Perda BPHTB. Kelompok daerah ini memiliki potensi BPHTB sekitar 99,991 persen dari total penerimaan BPHTB tahun 2010. Sementara itu, masih terdapat 18 daerah atau 3,7 persen dari jumlah daerah yang masih dalam proses menetapkan Perda BPHTB. Kelompok daerah ini memiliki potensi penerimaan BPHTB sekitar 0,009 persen dari total penerimaan BPHTB tahun 2010. Dengan demikian, 18 daerah yang belum menetapkan Perda tersebut dipastikan akan kehilangan potensi penerimaan BPHTB sekitar Rp 733,8 juta. Berbagai pihak menilai kebijakan tersebut sudah tepat dilakukan, namun yang paling penting adalah bagaimana kebijakan tersebut diimplementasikan sehingga daerah benar-benar dapat melakukan pemungutan BPHTB dan PBB-P2 dengan baik. Untuk melihat apakah kebijakan tersebut sudah diimplementasikan dengan baik, peneliti tertarik untuk melakukan perbandingan keefektifan penerimaan kedua jenis pajak ini antara sebelum dan setelah adanya pengalihan menjadi pajak daerah. Oleh karena itu, peneliti melakukan penelitian dengan judul, Analisis Efektivitas Penerimaan BPHTB dan PBB-P2 Sebelum dan Setelah Menjadi Pajak Daerah ( Studi Kasus Kota Pekanbaru Tahun 2009-2014 ). Kota Pekanbaru merupakan Ibukota Provinsi Riau yang juga melaksanakan kewenangan pemerintahan pada kabupaten/kota sesuai dengan Undang-Undang Nomor 32 Tahun 2004 Tentang Pemerintah Daerah. Pekanbaru telah melaksanakan pengalihan pemungutan BPHTB pada tahun 2011, hal ini ditandai dengan adanya Peraturan Daerah Nomor 4 Tahun 2010. Selanjutnya untuk PBB-P2 telah dilaksanakan pemungutan pada tahun 2012 dengan diterbitkannya Peraturan Daerah Nomor 8 Tahun 2011.

1.2. Perumusan Masalah Berdasarkan uraian diatas, permasalahan dalam penelitian ini dirumuskan sebagai berikut: 1. Bagaimana tingkat efektivitas penerimaan BPHTB dan PBB-P2 Kota Pekanbaru sebelum dan setelah menjadi pajak daerah? 1.3. Tujuan Penelitian Tujuan dari penelitian ini adalah: 1. Untuk mengetahui tingkat efektivitas penerimaan BPHTB dan PBB-P2 Kota Pekanbaru sebelum dan setelah menjadi pajak daerah. 1.4. Manfaat Penelitian Manfaat dari penelitian ini adalah: 1. Manfaat Praktis Diharapkan dapat digunakan sebagai masukan bagi pemerintah daerah dalam mengambil kebijakan dalam usahanya untuk meningkatkan pendapatan asli daerah guna membiayai pembangunan daerah khususnya penerimaan yang berasal dari pajak daerah. 2. Manfaat Teoritis

Diharapkan dapat menjadi bahan referensi bagi penelitian selanjutnya di masa mendatang.
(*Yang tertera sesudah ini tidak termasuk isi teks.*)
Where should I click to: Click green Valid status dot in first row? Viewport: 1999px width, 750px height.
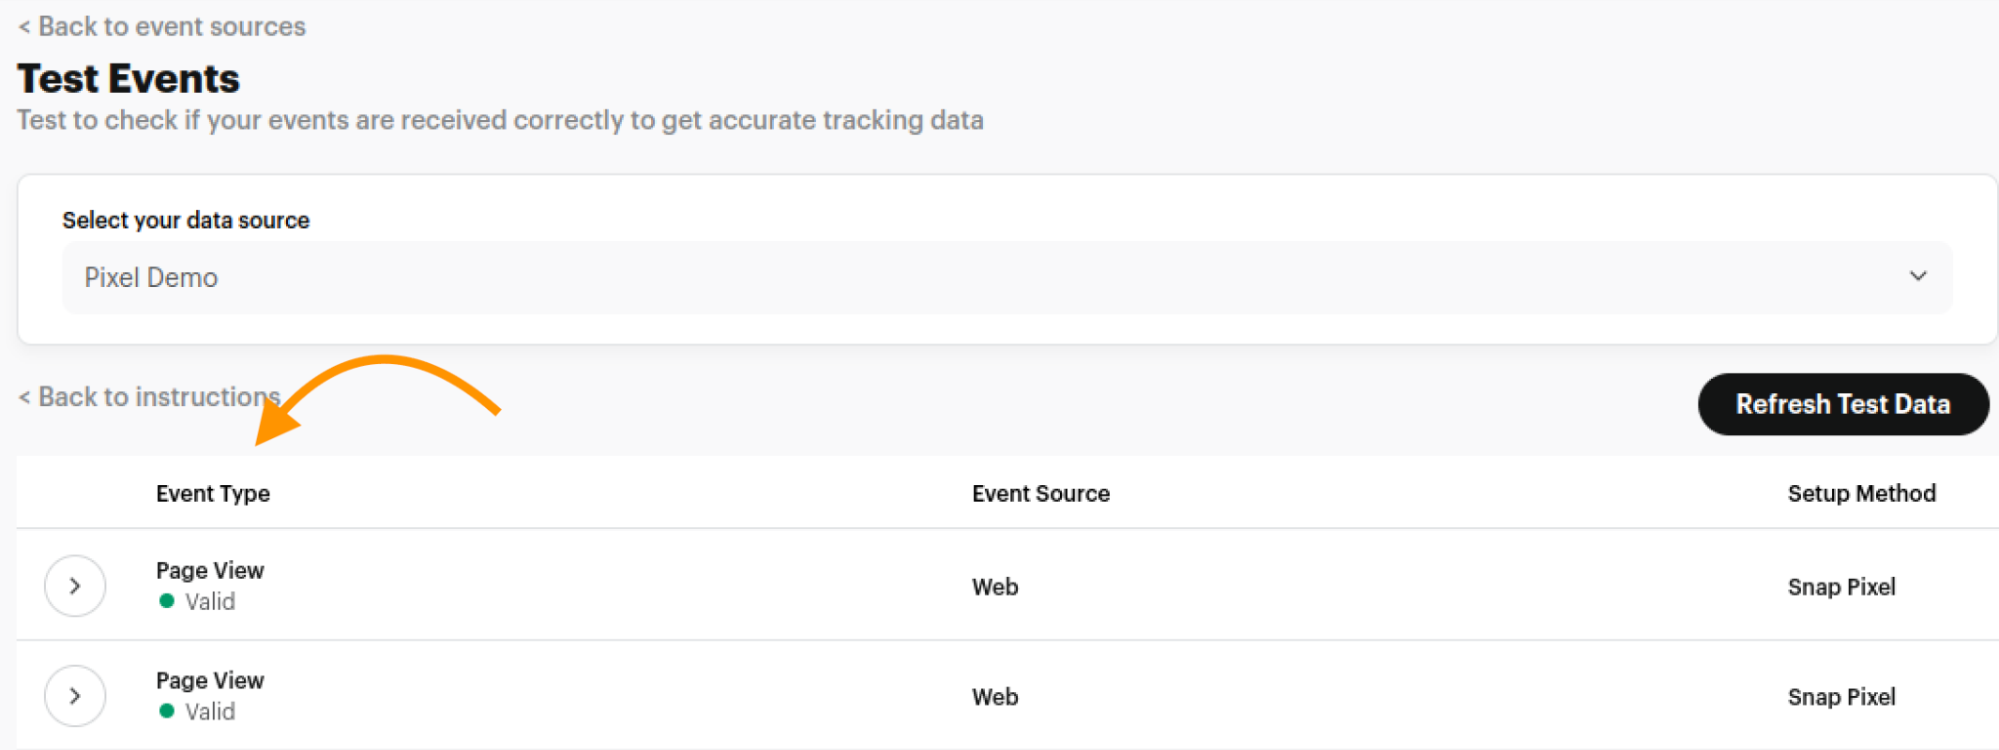tap(167, 601)
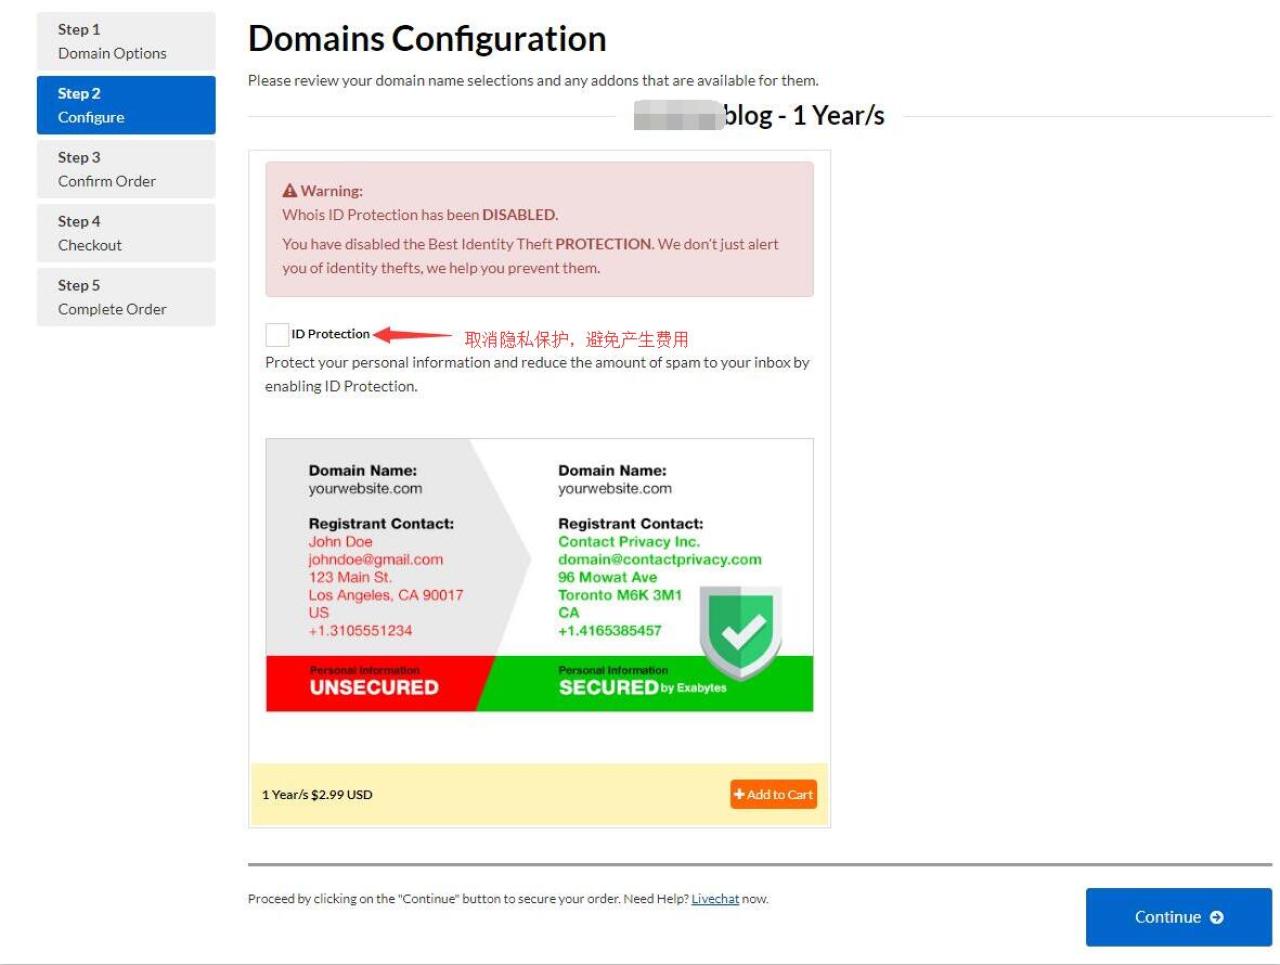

Sebagai sarana pengembangan ilmu pengetahuan yang secara teoritis dipelajari penulis selama masa perkuliahan. 1.5. Sistematika Penulisan Sistematika penulisan penelitian ini terdiri atas: Bab I : Pendahuluan Bab ini mengemukakan tentang alasan-alasan latar belakang pengangkatan penelitian ini dalam pemilihan judul, rumusan masalah, tujuan penelitian dan manfaat penelitian. Bab II : Landasan Teori Bab ini berisi tentang uraian mengenai landasan teori yang berkaitan dengan penelitian ini, seperti otonomi daerah, pajak secara umum, BPHTB dan PBB-P2, PAD, dan review penelitian terdahulu serta kerangka berpikir. Bab III : Metode Penelitian Pada bab ini dibahas tentang desain penelitian, teknik pengambilan sample dan metode-metode yang digunakan dalam penelitian ini, baik metode dalam mengumpulkan data maupun metode dalam menganalisis data. Bab IV : Hasil dan Pembahasan

Bab ini menjelaskan tentang lokasi penelitian dan pembahasan mengenai tingkat efektivitas penerimaan BPHTB dan PBB-P2 sebelum dan setelah menjadi pajak daerah. Bab V : Penutup Bab ini memuat kesimpulan, saran, serta keterbatasan dalam penelitian ini.